The aim of the journal club is to train students to read scientific publications related to genomic data. Journal clubs will also provide opportunities for students to learn how to present their scientific publications.

Students are expected to have read the scientific publications before coming to class. The instructor will start by briefly summarizing the methodology and main outcomes of the study and the rest of the class will be devoted to general discussion (please come with some questions and have a critical, but positive mind set).

Please find below the list of publications that we will discuss in class (see section 20 for information on dates):

Publication 1: Li et al. (2009) published a draft genome of the giant panda and screened for genes responsible for the detoxification of cyanide produced by bamboos. The presentation slides (in pdf format) of this publication can be downloaded here.
Publication 2: Ming et al. (2015) published the draft genome of the pineapple and investigated the origin of CAM photosynthesis in this lineage.

If you are not familiar with approaches to read scientific publications, please come and seek advice. For undergraduate students, there is a class BIOL 306 that you could take next semester. Please find below the details of this class:

BIOL 306 COMMUNICATION IN THE BIOLOGICAL SCIENCES (3-0-3)(F,S)(CID) Development of written and oral communication skills necessary for future careers in the biological sciences. Skills include summarizing and evaluating scientific research, and communicating scientific information to targeted audiences. PREREQ: BIOL 304 and ENGL 101, 102.

13 Assessments

13.1 Tests conducted during this course and grading

3 individual mini-reports (2x 25 points and 1x 50 points, TOTAL: 100 points).
1 group lab report (150 points).
1 group lab presentation (50 points).

Exams are summing to a total of 300 points and grading will follow the scale presented in Table 13.1. Consult the Timetable for information on dates when assignments are due.

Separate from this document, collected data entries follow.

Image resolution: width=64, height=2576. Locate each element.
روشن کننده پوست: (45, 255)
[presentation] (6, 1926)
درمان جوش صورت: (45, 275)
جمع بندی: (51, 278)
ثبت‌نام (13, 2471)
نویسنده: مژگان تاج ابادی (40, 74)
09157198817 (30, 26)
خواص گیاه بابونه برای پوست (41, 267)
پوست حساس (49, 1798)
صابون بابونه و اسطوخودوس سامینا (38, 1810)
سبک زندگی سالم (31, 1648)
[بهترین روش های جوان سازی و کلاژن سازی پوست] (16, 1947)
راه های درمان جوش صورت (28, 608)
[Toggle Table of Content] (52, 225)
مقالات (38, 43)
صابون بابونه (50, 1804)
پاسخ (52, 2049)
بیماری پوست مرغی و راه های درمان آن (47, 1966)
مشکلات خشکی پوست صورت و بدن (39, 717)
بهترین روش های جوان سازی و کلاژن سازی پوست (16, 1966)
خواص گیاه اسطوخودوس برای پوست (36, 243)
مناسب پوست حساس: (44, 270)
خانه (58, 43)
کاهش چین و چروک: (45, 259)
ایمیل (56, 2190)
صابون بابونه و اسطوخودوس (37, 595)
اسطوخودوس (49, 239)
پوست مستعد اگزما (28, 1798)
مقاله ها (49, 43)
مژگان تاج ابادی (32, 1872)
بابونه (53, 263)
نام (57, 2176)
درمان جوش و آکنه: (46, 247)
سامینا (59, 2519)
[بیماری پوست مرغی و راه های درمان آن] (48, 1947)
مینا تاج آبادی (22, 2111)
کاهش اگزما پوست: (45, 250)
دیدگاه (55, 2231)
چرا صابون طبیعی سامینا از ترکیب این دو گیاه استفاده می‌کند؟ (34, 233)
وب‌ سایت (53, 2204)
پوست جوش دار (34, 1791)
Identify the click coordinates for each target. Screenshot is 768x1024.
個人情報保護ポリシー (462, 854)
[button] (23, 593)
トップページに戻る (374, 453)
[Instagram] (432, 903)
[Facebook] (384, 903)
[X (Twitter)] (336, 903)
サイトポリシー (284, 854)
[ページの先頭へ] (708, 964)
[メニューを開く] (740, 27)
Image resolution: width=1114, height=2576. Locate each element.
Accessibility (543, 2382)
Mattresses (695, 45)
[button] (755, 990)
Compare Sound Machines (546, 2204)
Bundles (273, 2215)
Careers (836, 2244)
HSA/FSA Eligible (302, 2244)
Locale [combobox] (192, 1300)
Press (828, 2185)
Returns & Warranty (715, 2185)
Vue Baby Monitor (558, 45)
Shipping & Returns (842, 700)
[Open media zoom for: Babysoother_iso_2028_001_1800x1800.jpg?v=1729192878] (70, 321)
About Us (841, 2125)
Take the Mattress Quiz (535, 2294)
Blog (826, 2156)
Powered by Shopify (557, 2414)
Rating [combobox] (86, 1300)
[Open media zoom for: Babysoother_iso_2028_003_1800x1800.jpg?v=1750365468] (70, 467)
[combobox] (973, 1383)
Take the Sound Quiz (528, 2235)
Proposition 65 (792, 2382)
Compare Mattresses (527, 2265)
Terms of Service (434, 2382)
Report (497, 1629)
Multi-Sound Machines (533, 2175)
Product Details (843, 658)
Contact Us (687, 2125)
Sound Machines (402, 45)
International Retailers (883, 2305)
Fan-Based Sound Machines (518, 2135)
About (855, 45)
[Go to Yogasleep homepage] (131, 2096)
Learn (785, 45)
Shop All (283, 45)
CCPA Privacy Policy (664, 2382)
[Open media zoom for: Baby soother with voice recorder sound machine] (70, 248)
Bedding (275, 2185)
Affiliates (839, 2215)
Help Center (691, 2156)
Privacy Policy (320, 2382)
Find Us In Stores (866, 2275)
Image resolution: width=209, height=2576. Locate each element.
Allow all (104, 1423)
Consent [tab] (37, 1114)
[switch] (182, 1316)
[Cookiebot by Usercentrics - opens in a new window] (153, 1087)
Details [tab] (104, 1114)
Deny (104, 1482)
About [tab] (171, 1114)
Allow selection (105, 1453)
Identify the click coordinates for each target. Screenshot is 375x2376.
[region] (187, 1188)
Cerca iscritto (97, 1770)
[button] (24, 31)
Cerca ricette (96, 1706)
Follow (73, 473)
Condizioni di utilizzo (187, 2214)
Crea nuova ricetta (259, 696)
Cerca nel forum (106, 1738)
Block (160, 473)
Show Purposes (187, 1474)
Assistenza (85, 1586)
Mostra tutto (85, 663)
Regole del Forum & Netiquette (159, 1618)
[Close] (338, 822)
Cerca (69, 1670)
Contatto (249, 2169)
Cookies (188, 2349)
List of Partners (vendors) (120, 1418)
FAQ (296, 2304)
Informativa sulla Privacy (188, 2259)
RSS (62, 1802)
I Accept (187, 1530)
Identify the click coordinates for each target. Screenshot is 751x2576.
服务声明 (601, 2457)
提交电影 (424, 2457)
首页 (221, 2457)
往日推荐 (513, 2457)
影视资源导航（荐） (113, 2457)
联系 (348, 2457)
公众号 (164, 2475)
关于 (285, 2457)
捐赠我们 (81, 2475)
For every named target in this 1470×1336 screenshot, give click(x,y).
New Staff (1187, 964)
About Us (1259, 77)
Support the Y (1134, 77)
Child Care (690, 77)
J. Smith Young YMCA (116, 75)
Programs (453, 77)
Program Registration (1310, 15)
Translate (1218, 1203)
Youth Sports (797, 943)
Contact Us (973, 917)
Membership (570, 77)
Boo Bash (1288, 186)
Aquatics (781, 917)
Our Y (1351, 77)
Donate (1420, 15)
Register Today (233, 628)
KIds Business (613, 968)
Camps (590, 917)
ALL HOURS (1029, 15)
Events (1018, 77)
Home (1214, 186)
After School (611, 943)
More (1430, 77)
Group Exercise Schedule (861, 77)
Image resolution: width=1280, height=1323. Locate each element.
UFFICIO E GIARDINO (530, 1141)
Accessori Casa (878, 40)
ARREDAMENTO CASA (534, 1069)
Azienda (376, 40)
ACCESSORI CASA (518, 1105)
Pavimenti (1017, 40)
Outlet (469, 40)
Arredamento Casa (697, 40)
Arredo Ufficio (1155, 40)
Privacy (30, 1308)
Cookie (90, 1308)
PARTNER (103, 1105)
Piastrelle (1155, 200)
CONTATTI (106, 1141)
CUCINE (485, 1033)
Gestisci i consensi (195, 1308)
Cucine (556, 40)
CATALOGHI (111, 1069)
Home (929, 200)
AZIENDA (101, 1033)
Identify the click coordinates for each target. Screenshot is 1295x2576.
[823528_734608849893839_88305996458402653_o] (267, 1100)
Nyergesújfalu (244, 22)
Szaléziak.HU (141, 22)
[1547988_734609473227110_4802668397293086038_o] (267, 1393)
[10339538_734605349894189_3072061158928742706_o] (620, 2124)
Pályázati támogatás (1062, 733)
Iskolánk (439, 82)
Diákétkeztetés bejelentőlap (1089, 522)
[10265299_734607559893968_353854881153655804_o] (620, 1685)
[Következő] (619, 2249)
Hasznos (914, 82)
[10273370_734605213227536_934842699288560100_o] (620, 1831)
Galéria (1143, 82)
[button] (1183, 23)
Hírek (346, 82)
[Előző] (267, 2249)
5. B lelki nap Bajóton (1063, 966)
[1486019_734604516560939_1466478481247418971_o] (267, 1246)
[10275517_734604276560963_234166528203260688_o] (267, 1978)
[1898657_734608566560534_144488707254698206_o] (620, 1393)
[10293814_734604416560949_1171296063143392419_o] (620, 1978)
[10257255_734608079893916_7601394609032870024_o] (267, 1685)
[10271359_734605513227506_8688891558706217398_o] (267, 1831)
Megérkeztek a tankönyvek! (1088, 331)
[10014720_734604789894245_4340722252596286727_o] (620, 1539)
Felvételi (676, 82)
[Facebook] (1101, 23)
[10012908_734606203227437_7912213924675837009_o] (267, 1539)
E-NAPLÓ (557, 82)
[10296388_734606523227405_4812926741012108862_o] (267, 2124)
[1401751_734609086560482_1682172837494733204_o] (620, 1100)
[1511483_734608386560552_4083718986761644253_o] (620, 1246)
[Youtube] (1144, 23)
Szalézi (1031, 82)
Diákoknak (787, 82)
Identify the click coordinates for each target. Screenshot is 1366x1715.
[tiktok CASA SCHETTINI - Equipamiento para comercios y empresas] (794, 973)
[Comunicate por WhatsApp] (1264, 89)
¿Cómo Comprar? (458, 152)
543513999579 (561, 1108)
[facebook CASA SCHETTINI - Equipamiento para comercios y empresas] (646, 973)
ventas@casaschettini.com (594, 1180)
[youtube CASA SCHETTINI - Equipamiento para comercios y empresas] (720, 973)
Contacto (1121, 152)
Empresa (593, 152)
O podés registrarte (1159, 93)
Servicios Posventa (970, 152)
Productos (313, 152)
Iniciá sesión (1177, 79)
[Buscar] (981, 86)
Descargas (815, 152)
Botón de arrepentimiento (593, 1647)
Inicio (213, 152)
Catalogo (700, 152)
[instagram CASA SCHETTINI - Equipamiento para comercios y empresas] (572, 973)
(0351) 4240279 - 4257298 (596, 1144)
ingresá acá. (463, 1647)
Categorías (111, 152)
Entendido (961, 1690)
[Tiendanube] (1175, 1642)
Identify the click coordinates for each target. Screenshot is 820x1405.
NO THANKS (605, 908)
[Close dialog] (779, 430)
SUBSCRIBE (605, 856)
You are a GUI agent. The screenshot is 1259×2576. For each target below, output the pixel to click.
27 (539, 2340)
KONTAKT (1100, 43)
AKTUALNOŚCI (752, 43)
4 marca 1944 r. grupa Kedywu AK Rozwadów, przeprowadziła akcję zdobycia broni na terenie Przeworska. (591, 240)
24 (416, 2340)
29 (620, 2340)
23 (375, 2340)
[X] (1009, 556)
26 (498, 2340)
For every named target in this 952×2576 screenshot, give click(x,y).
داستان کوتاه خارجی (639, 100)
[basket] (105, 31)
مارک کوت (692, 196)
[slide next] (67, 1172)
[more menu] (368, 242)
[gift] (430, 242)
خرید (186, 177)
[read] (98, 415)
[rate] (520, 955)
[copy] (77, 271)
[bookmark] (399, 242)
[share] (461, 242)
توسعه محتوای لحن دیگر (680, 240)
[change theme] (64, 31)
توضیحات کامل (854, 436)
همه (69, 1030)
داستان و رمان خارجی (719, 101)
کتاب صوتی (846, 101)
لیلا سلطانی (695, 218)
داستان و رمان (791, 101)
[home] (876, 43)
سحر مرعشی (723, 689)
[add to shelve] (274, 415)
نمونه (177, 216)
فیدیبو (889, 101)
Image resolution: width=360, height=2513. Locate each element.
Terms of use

Table 13.1: Grading scale applied in this course.
Percentage	Grade
100-98	A+
97.9-93	A
92.9-90	A-
89.9-88	B+
87.9-83	B
82.9-80	B-
79.9-78	C+
77.9-73	C
72.9-70	C-
69.9-68	D+
67.9-60	D
59.9-0	F

13.2 Mini-reports (TOTAL: 100 points)

To further gain expertise in this field, students will be producing three mini-reports on the following topics (see Figure 4.1):

Mini-Report 1: Sequencing technologies (25 points; this task is related to Chapter 2).
Mini-Report 2: Molecular biology databases (25 points; this task is related to Chapter 3).
Mini-Report 3: Apply a coupled DNA barcoding and phylogenetic approach to identify species and infer their evolutionary history (50 points). This report provides students with an introduction to methods applied in the laboratory sessions and expertise to select their comparative article (Chapter 8).

Time will be allocated in class to work on these mini-reports, but the instructor expects students to complete those on their own time.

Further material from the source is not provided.